Written problem A: Summarize the forum thread on longtube headers in two sentences.

Text to read:

******************************

# Longtube Questions



## Ricekiller (May 2, 2006)

Have some questions for anyone who might know it. I want to get longtube headers and leave the stock exhaust in...

1) Will the longtubes bolt directly onto the stock exhaust? Or would this require a different exhaust?

2) How much of a gain in rwhp do you think these would be good for? Did you notice a difference?

3) Would this mess with the 02 sensors and set off the check engine light?

4) What are good brands and what do they cost?


Thanks!


----------



## Cadsbury (Dec 6, 2005)

Have some questions for anyone who might know it. I want to get longtube headers and leave the stock exhaust in...

1) Will the longtubes bolt directly onto the stock exhaust? Or would this require a different exhaust?

They should bolt up to your stock exhaust without any problems...

2) How much of a gain in rwhp do you think these would be good for? Did you notice a difference?

I did headers and a cat-back at the same time so I can't really tell you about the gains of just headers. I can say i did feel a lot snappier and seemed to have more throttle response

3) Would this mess with the 02 sensors and set off the check engine light?

I used SLP Headers and they came with 02 extenders; 2 for the front and 1 for the rear. The passenger side was able to be pulled back far enough.

4) What are good brands and what do they cost?

******************************

Written problem B: In the listing, reproduce word for word the lines from the one with "Given: Click the book icon beside README" to the one with "The width and".

Data for this task:
******************************

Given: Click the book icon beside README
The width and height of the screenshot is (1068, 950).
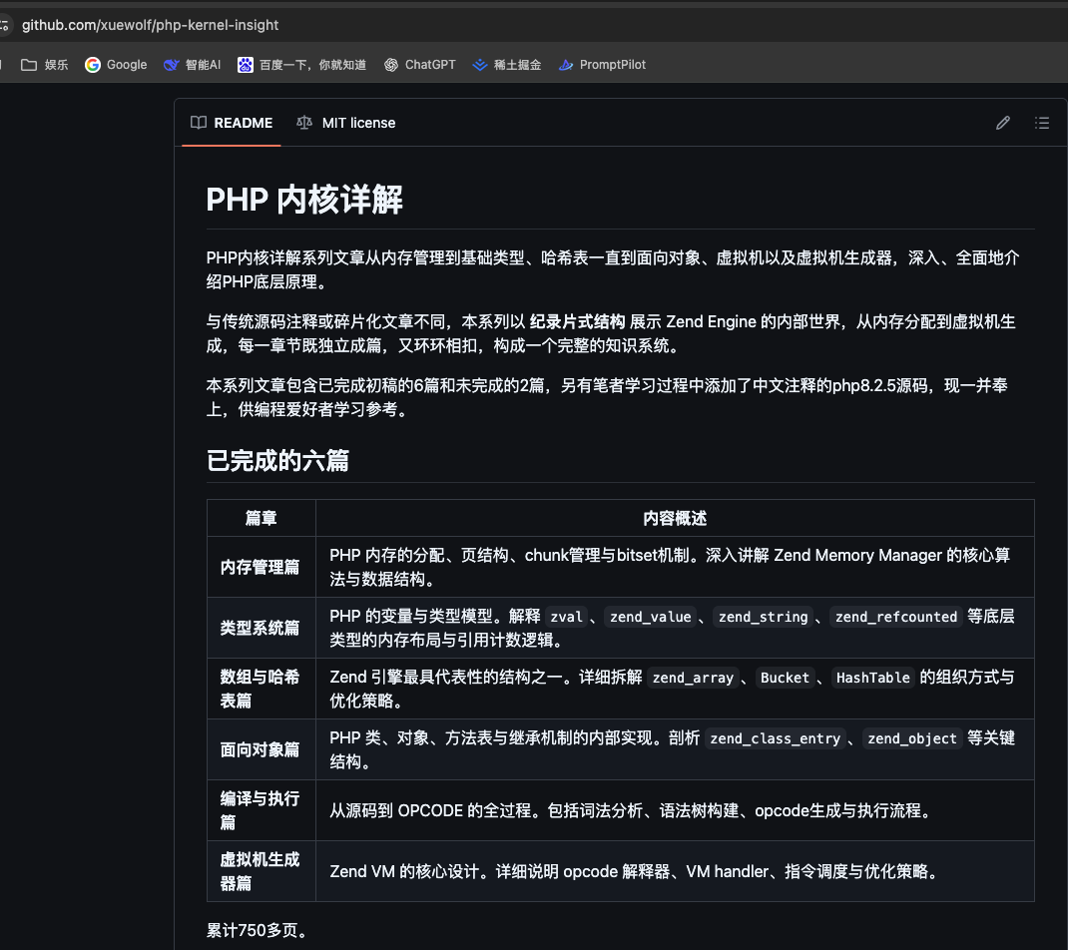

******************************

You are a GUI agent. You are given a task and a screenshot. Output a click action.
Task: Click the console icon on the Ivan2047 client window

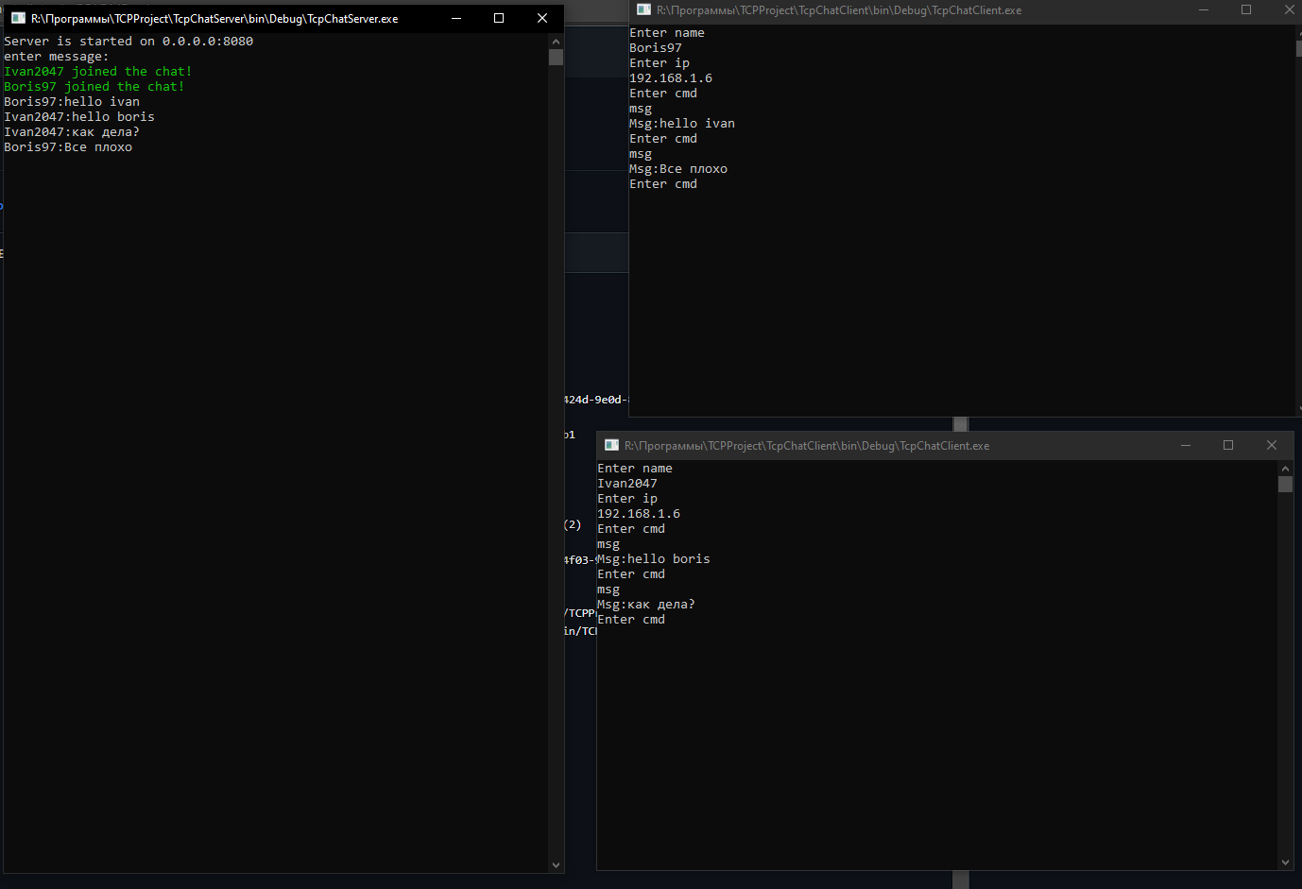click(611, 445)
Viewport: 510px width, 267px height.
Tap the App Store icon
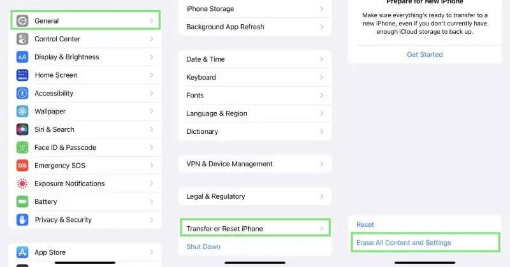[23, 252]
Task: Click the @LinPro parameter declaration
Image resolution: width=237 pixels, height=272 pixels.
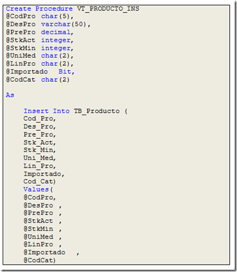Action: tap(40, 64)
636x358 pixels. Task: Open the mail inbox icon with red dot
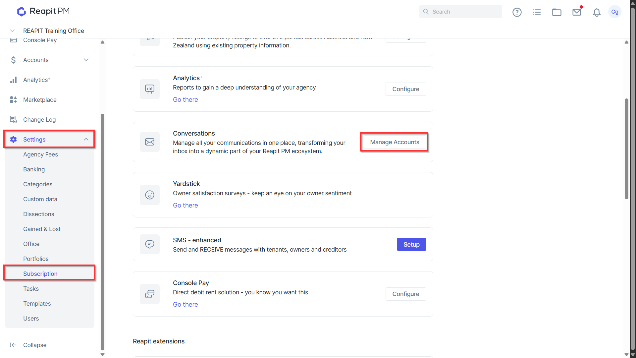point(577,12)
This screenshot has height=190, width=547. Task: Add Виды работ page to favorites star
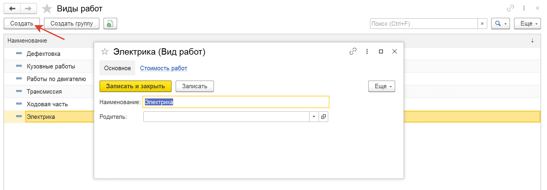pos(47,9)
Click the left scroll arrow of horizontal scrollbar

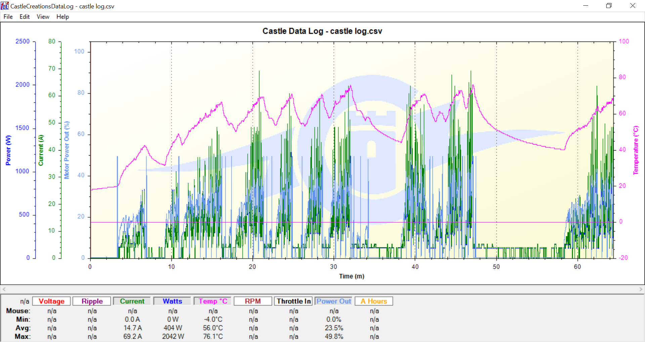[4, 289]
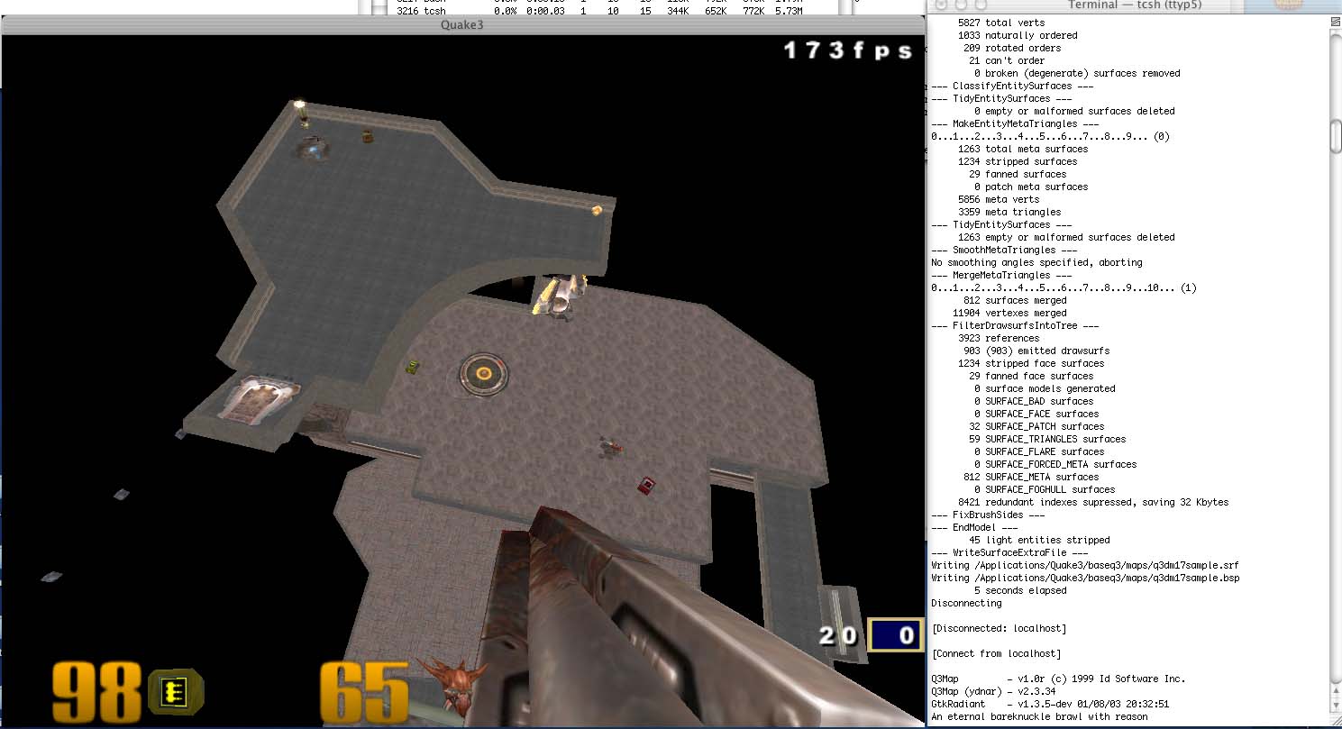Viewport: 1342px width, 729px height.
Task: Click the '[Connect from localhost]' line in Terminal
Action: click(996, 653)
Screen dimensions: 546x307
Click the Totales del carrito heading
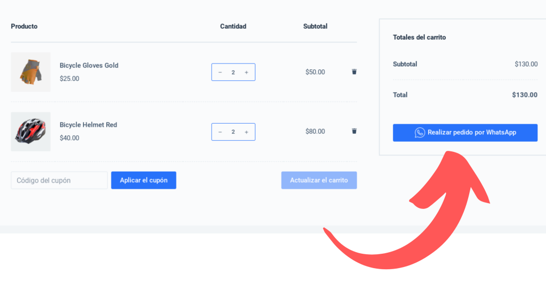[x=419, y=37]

******************************

Correct output A: A poster who wants longtube headers while keeping the stock exhaust asks whether they bolt onto the stock exhaust, how much rwhp they add, whether they would set off the check engine light, and which brands are good and what they cost. A reply says they should bolt up to the stock exhaust without problems, reports feeling snappier with more throttle response after installing headers and a cat-back together, and notes that the SLP headers used came with extenders, two for the front and one for the rear.

Correct output B:
Given: Click the book icon beside README
The width and height of the screenshot is (1068, 950).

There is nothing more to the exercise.